Susan remained a brief quarter of an hour, chatting easily, but burning with inward shame. Never, never, never in her life would she pay another call like this one! Tea was not suggested, and when the girl said good-by, Mrs. Baxter did not leave the reception room. But just as Burns opened the street-door for her Susan saw a beautiful little coupe stop at the curb, and Miss Ella Saunders, beautifully gowned, got out of it and came up the steps with a slowness that became her enormous size.
“Hello, Susan Brown!” said Miss Saunders, imprisoning Susan’s hand between two snowy gloves. “Where’ve you been?”
“Where’ve you been?” Susan laughed. “Italy and Russia and Holland!”
“Don’t be an utter little hypocrite, child, and try to make talk with a woman of my years I I’ve been home two weeks, anyway.”
“Emily home?”
Miss Saunders nodded slowly, bit her lip, and stared at Susan in a rather mystifying and very pronounced way.
“Emily is home, indeed,” she said absently. Then abruptly she added: “Can you lunch with me to-morrow—no, Wednesday—at the Town and Country, infant?”
“Why, I’d love to!” Susan answered, dimpling.
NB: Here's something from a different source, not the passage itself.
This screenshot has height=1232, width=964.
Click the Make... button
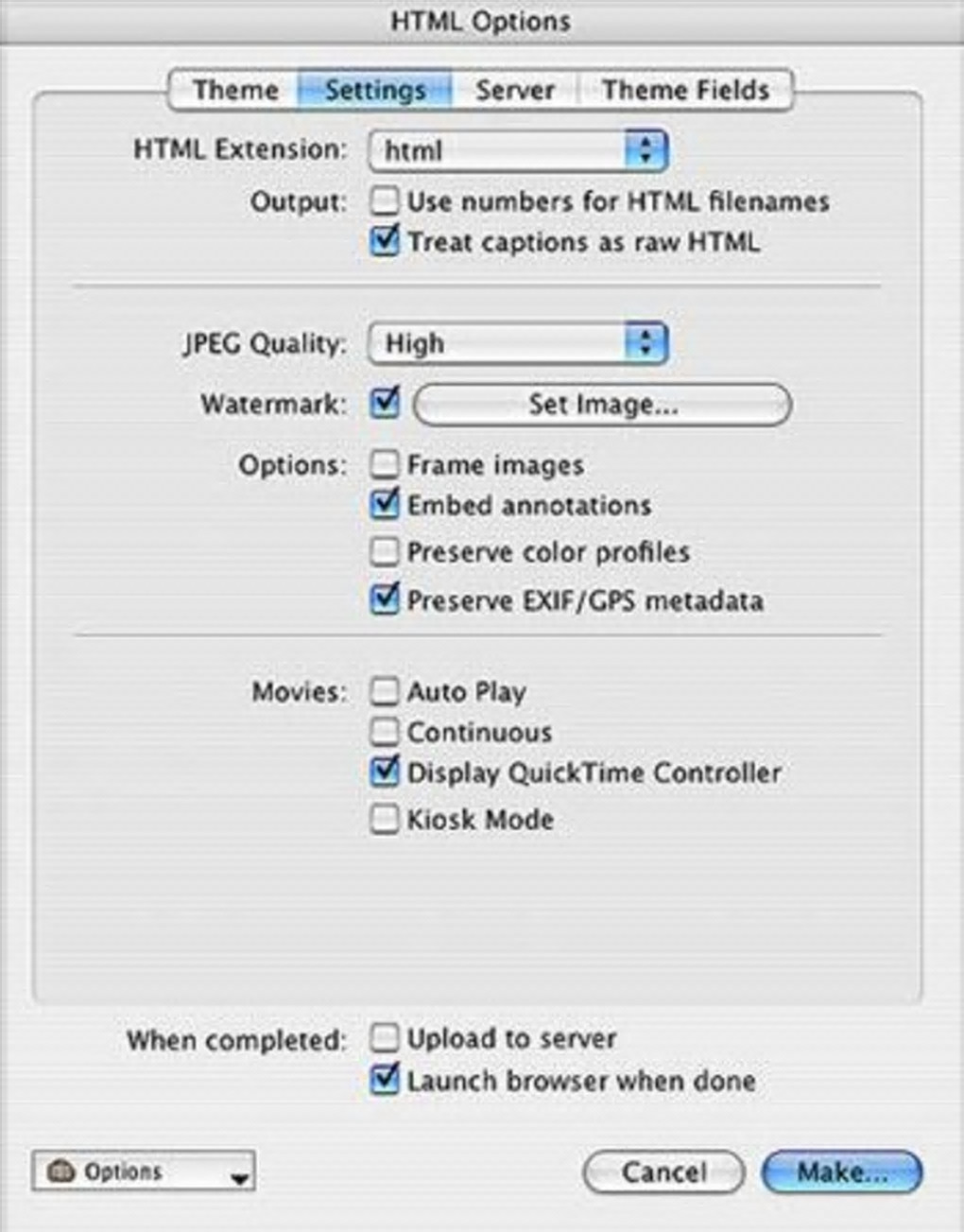tap(841, 1172)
“Well; at one? Then we can talk. Tell me,” Miss Saunders lowered her voice, “is Mrs. Baxter in? Oh, damn!” she added cheerfully, as Susan nodded. Susan glanced back, before the door closed, and saw her meet the old lady in the hall and give her an impulsive kiss.
CHAPTER II
The little Town and Country Club, occupying two charmingly-furnished, crowded floors of what had once been a small apartment house on Post Street, next door to the old library, was a small but remarkable institution, whose members were the wealthiest and most prominent women of the fashionable colonies of Burlingame and San Mateo, Ross Valley and San Rafael. Presumably only the simplest and least formal of associations, it was really the most important of all the city’s social institutions, and no woman was many weeks in San Francisco society without realizing that the various country clubs, and the Junior Cotillions were as dust and ashes, and that her chances of achieving a card to the Browning dances were very slim if she could not somehow push her name at least as far as the waiting list of the Town and Country Club.